Recombinant soluble form of PSGL-1 accelerates thrombolysis and prevents reocclusion in a porcine model

We investigated whether administration of a soluble recombinant P-selectin glycoprotein ligand-1 chimera (rPSGL-Ig) in conjunction with thrombolytic therapy would enhance thrombolysis by preventing ongoing interactions of leukocytes with platelets and the injured arterial wall. An occlusive thrombus was formed in an internal iliac artery of Yorkshire pigs by placement of a copper coil in the artery under fluoroscopic guidance. Pigs then received heparin and, 15 minutes later, either vehicle or rPSGL-Ig followed by infusion with 25 mg tissue plasminogen activator according to the 90-minute regimen. Blood flow through the artery was monitored by angiography and scored on a scale of 0 to 3. Lysis of the thrombus was accelerated by 70% in pigs treated with rPSGL-Ig 250 microg/kg compared with control (13.3+/-5.0 versus 44. 4+/-13.3 minutes; n=9 each).
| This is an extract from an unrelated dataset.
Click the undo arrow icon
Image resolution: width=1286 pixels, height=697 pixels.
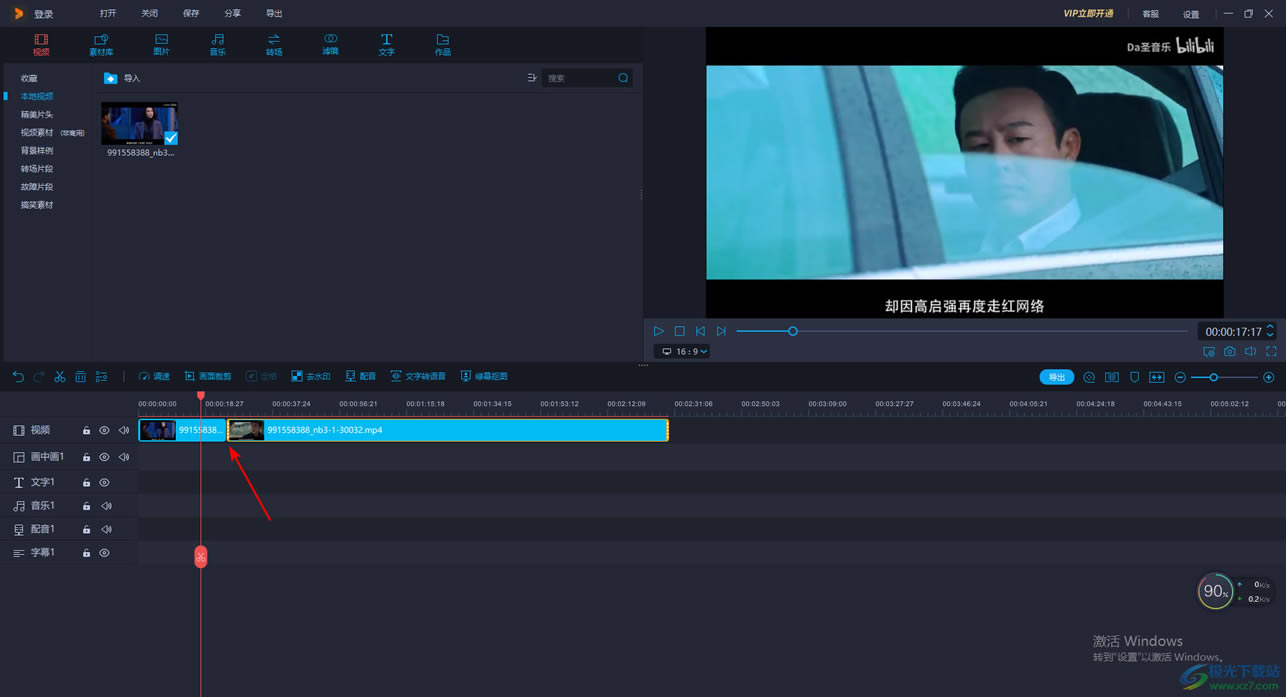(18, 377)

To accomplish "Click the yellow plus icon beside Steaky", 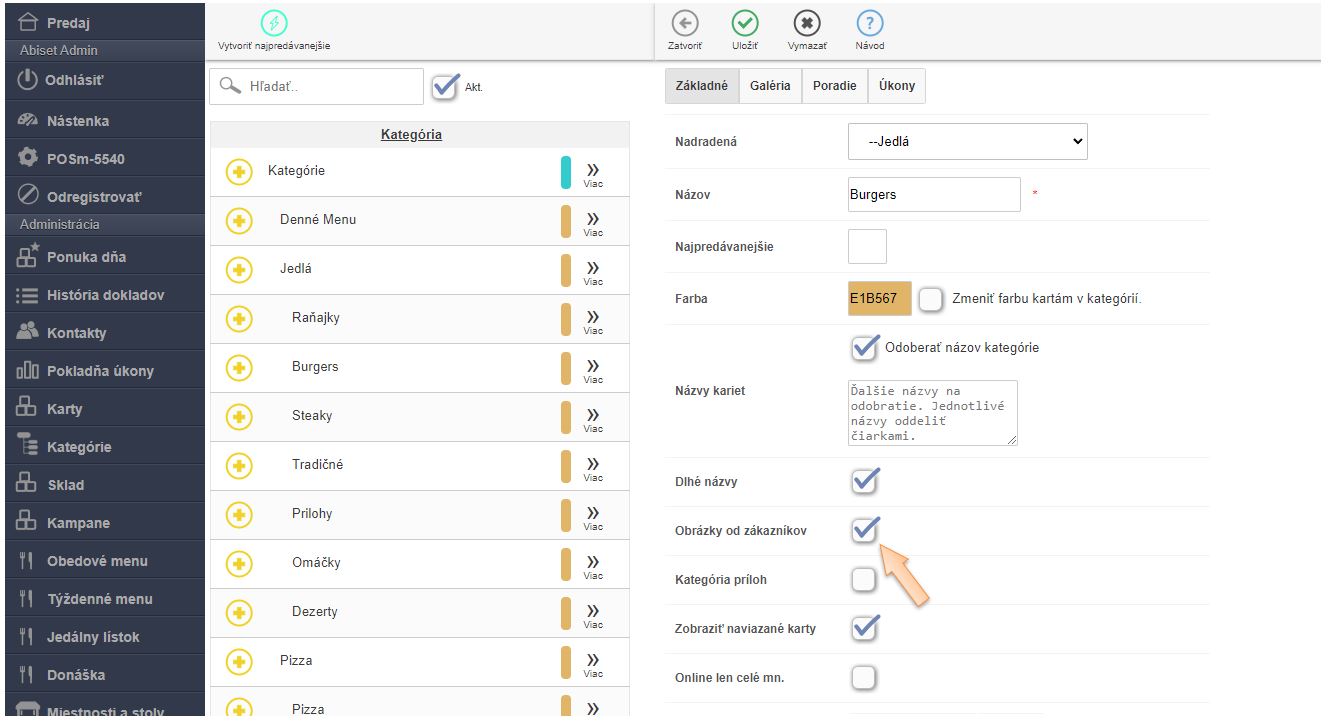I will [239, 417].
Eight of 9 control pigs reoccluded in 13.8+/-16.9 minutes after the end of tissue plasminogen activator infusion, whereas no reocclusion was observed in 8 of 9 pigs in the rPSGL-Ig group. When the dose of rPSGL-Ig was increased to 500 microg/kg, time to lysis was shortened by 61% from control (18.0+/-8. 4 versus 46.0+/-8.9 minutes). Reocclusion occurred in 6.0+/-15.2 minutes in control but not in any rPSGL-Ig-treated pig (n=5 each). In addition, near-normal flow (score 2 or 3) after thrombolysis was achieved 59% and 58% faster in the 2 rPSGL-Ig groups than in their respective controls. Inhibition of leukocyte accumulation at the site of thrombosis with rPSGL-Ig may represent a safe therapeutic intervention that could be important in accelerating thrombolysis, achieving optimal reperfusion, and reducing incidence of acute reocclusion.